▸ **What is needed**
For each statement below, decide whether it agrees with the article on the Global Minority Report that follows, and answer yes or no with the deciding words of the article quoted exactly. 1. A research institute based in Patna released the Global Minority Report. 2. Data collection for the study was completed in 2019. 3. South Korea ranked above India in the index.

▸ **Text block**
How India Came To Be at the Top of ‘Global Minority Report’

The report published by the Centre for Policy Analysis calls the upheaval around the CAA-NRC as something that was “practically not a big concern for Muslims” in India.

Mumbai: In November last year, the Patna-based research institute Centre for Policy Analysis released the “Global Minority Report” which put India at the top of the index. Countries like South Korea, Japan, and the US followed. This report, unveiled by then vice president of India M. Venkaiah Naidu, came at a time when there is a growing global concern over the communal fissures apparent in India. 

The study, the author Durga Nand Jha notes, began in 2019 but data collection was delayed until 2021 due to the COVID-19 pandemic. During this time, India witnessed many communal flare-ups – from the anti-Citizenship Amendment Act (CAA) protests to the communalisation of the pandemic.

The report looks at these protests with rather pre-conceived biases. In chapter 4, dedicated entirely to India, the report calls the upheaval around the CAA, National Register of Citizen (NRC) as something that was “practically not a big concern for Muslims” in India. These protests erupted because there were concerns that the twin processes of CAA and NRC would disenfranchise Indian Muslims. The protests led to a clampdown on the community and a large number of rights activists from the community still continue to be incarcerated in different parts of India. 

The report, however, says that “the CAA was India’s acknowledgement of its responsibility towards the religious minorities of the Indian subcontinent facing religious discrimination and persecution in Pakistan, Bangladesh, and Afghanistan”.

▸ **Entries shown**
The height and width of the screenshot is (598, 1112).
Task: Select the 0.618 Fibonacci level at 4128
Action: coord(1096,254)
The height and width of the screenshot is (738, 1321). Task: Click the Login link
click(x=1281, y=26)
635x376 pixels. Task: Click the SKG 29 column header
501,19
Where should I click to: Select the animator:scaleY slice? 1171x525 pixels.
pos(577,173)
==
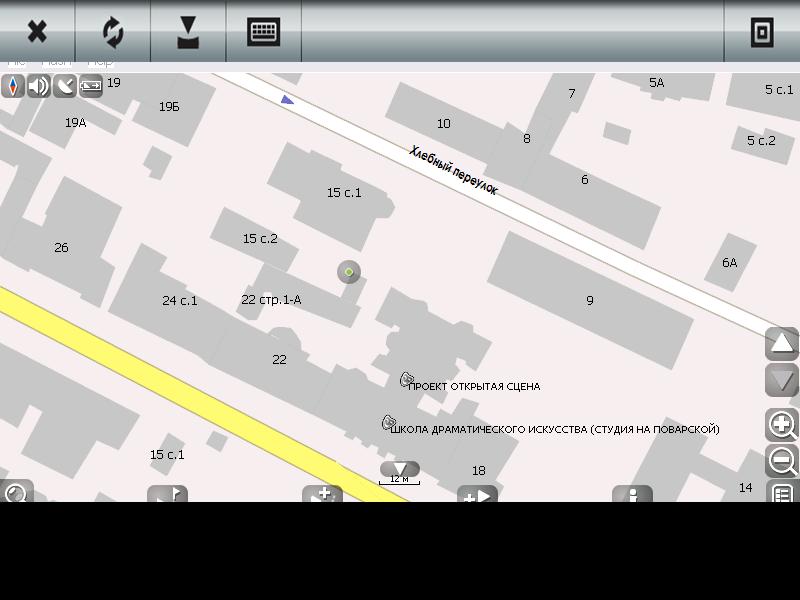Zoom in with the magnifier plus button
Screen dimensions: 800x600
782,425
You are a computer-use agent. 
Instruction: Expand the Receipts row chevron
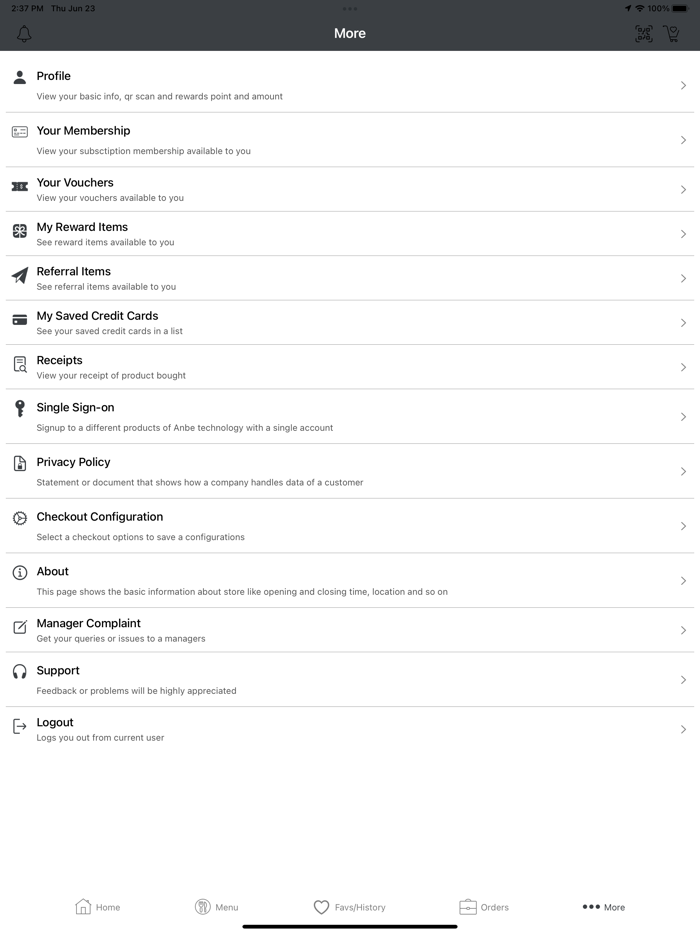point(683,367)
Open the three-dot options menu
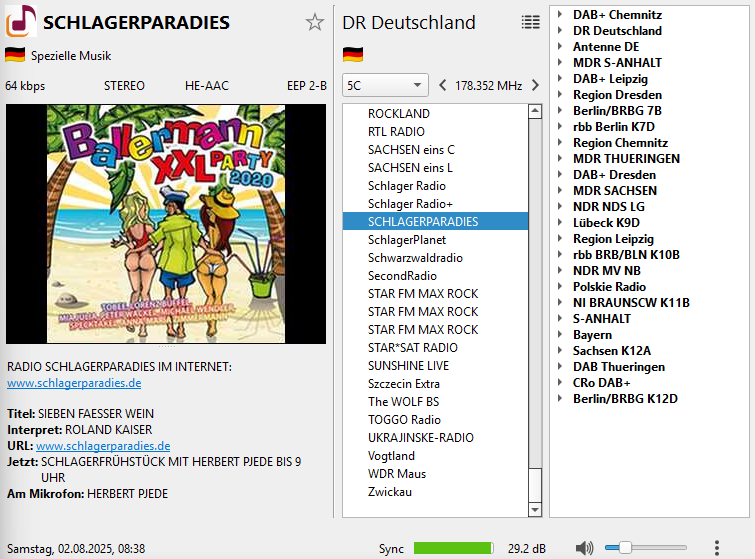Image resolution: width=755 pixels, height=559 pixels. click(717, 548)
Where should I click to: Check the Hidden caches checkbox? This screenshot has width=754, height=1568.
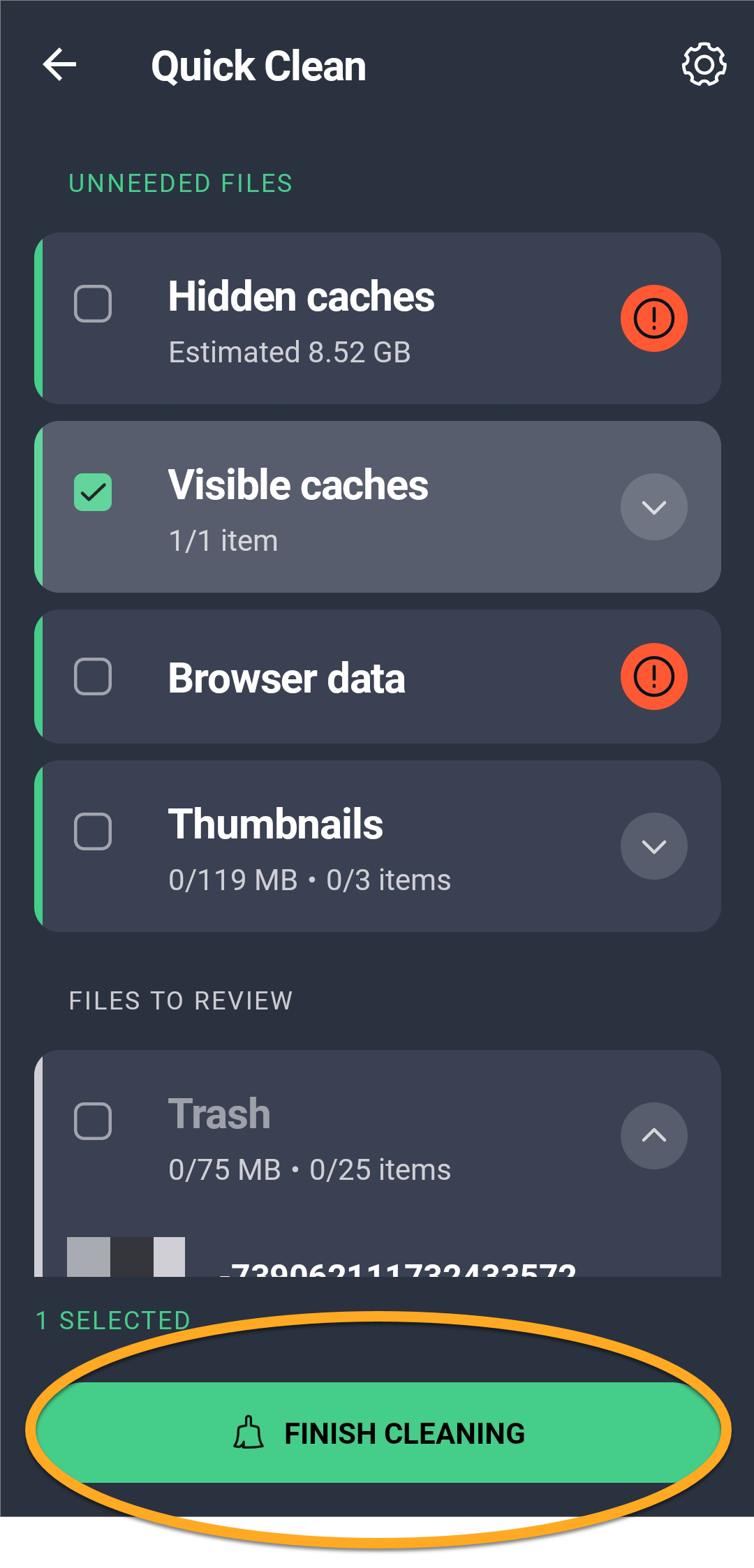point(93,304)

▸ **Your solution**
1. Yes: "the Patna-based research institute Centre for Policy Analysis released the “Global Minority Report”"
2. No: "began in 2019 but data collection was delayed until 2021 due to the COVID-19 pandemic"
3. No: "put India at the top of the index. Countries like South Korea, Japan, and the US followed."